Douglas abandonó el antiguo cementerio junto a otros muchos turistas. Anduvo tranquilamente por la ciudad parándose en escaparates, entrando en un bar y saliendo a los dos minutos, y tomando un taxi que pasaba por su lado. Se bajó diez minutos después, siguió andando, entró en otro bar y al volver a la calle se subió en un segundo taxi, que le dejó a quinientos metros de su hotel. Ya estaba seguro de que nadie le seguía. Entró en la cafetería de otro hotel y pasó a los baños. Tras comprobar que no había nadie más, sacó unas toallitas para limpiarse el maquillaje que le cubría rostro, cuello y manos. Después se quitó la nariz postiza, se puso unas lentillas de color azul graduadas y se arrancó la peluca, que dejó al descubierto su escaso pelo gris.

Se miró en el amplio y reluciente espejo que cubría toda la pared de los lavabos y comprobó que Douglas había desaparecido y volvía a ser Roberto Montiel. Regresaría al hotel, por la tarde tomaría un avión de regreso a España y esperaría la llamada de Van Gogh.
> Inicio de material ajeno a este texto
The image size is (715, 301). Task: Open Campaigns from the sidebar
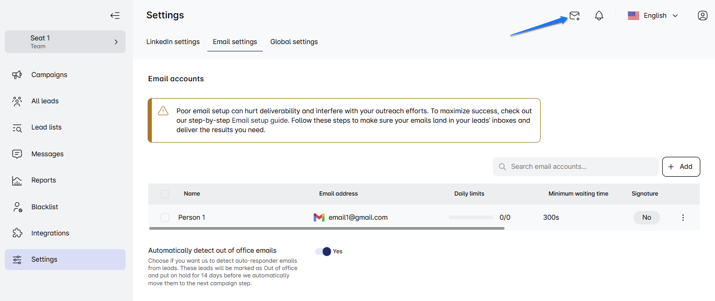[49, 75]
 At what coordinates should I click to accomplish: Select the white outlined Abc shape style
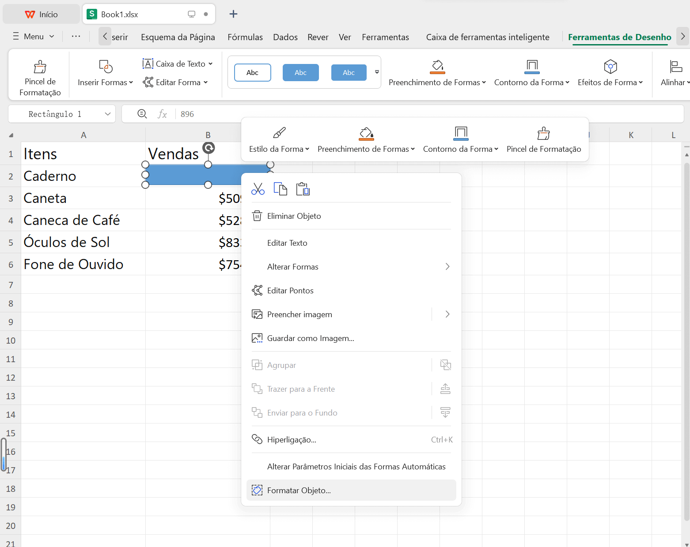(x=253, y=73)
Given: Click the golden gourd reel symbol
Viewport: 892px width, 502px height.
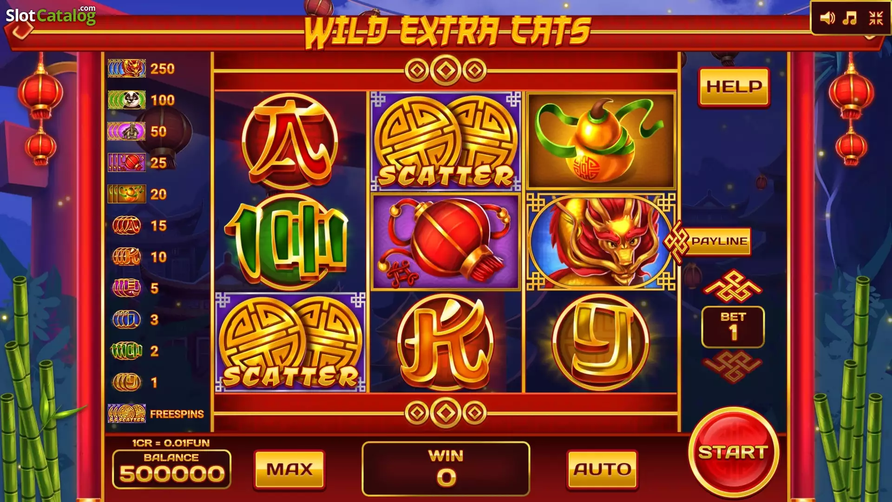Looking at the screenshot, I should pyautogui.click(x=601, y=141).
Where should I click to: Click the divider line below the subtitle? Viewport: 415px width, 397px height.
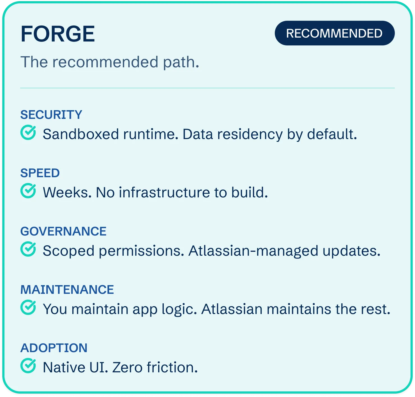coord(208,88)
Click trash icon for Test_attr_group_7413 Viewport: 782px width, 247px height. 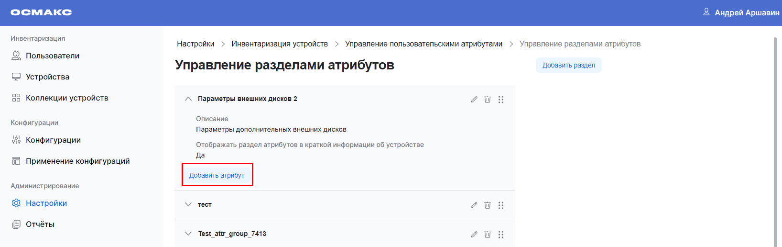click(487, 235)
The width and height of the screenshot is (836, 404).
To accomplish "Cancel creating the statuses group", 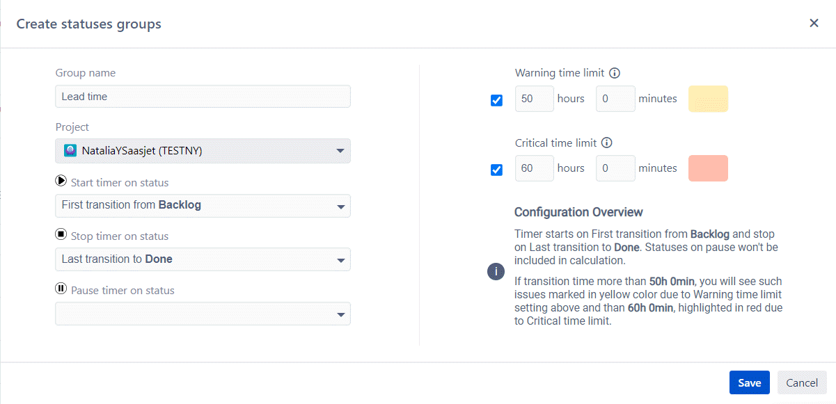I will point(801,382).
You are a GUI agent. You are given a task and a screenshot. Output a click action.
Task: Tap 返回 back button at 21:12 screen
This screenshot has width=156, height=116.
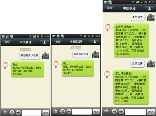click(x=109, y=8)
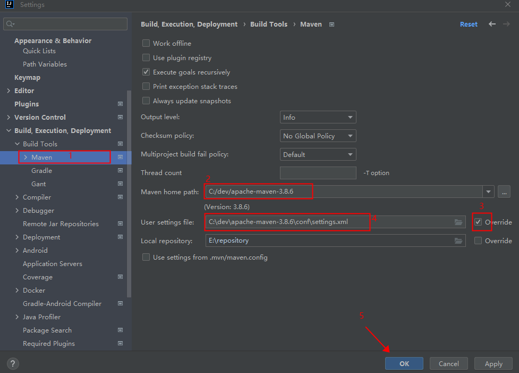Click the OK button

click(x=404, y=363)
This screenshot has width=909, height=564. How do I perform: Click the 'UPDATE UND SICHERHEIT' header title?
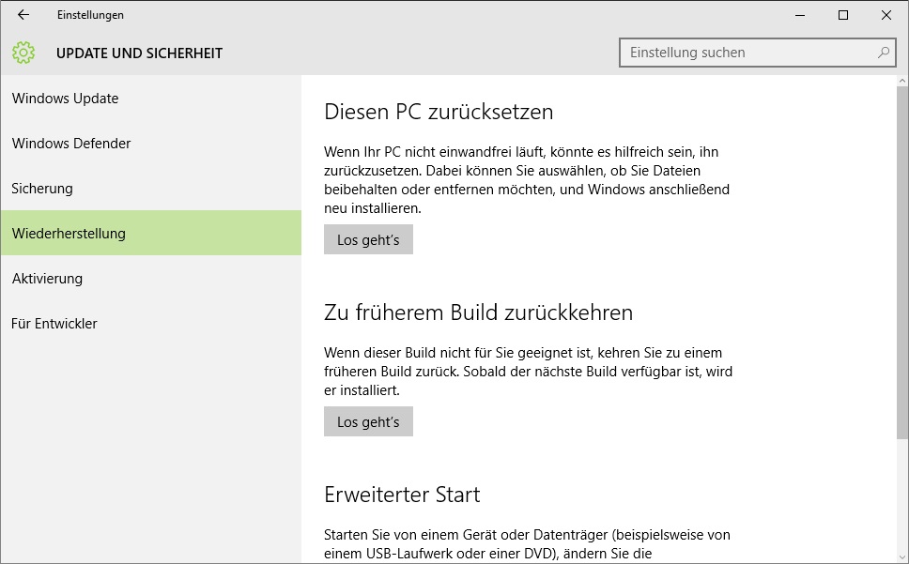(139, 53)
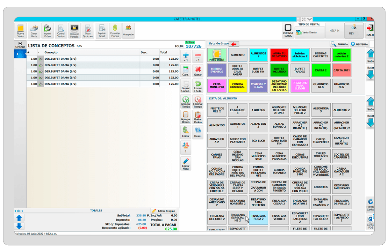Toggle the Orden checkbox above the order list
Screen dimensions: 388x252
20,44
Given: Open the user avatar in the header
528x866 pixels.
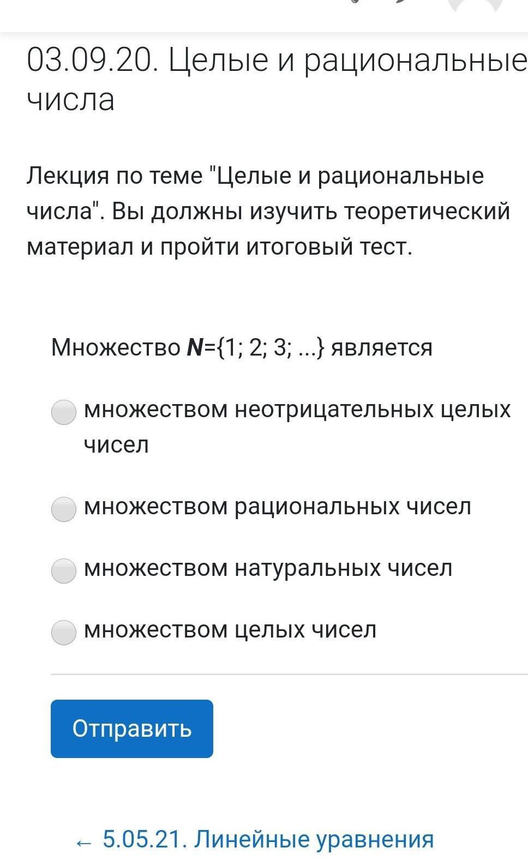Looking at the screenshot, I should tap(475, 5).
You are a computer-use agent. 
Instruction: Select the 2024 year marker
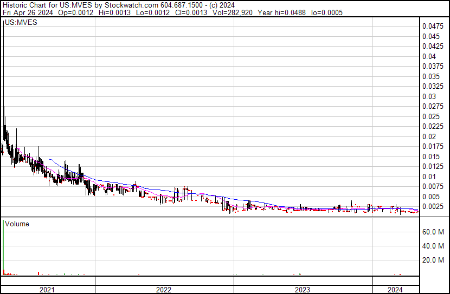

Kafka, la primera opción, había fallado.

Franz Hansen salió del cementerio de sus ancestros media hora después. Paseó tranquilamente hacia su casa utilizando las callejuelas que tantas veces había recorrido y por las cuales un seguimiento sería muy complicado. Había huido de policías de medio mundo en ciudades ajenas y había sido capaz de despistarles, por lo que ahora, estando en Praga, era imposible pisarle los talones. Hora y media después, se encontró con un conocido al que había citado junto a una cabina telefónica que le estuvo contando una larga historia. Cuando se quedó solo, entró en la cabina. Miró una vez más a todos lados y marcó rápidamente un número del extranjero. Cuando escuchó una voz al otro lado, habló:

—Hay alguien interesado en tu ayuda. Paga bien. El número de contacto es…

Ni siquiera hubo respuesta. La persona al otro lado del teléfono colgó inmediatamente. Con el auricular en la mano, Hansen dudó un momento, pero decidió marcar otro número, esta vez local: el de la Embajada española.

—No me conoce personalmente: soy Kafka. Alguien que simula ser norteamericano me ha ofrecido un trabajo y creo que les pueden interesar los detalles —dijo cebando convenientemente la información.

—¿Cuándo podemos vernos? —respondió Estanislao Ventura, el delegado del CNI en el país.

—Quiero la cantidad de siempre. Consígala y mañana le volveré a llamar.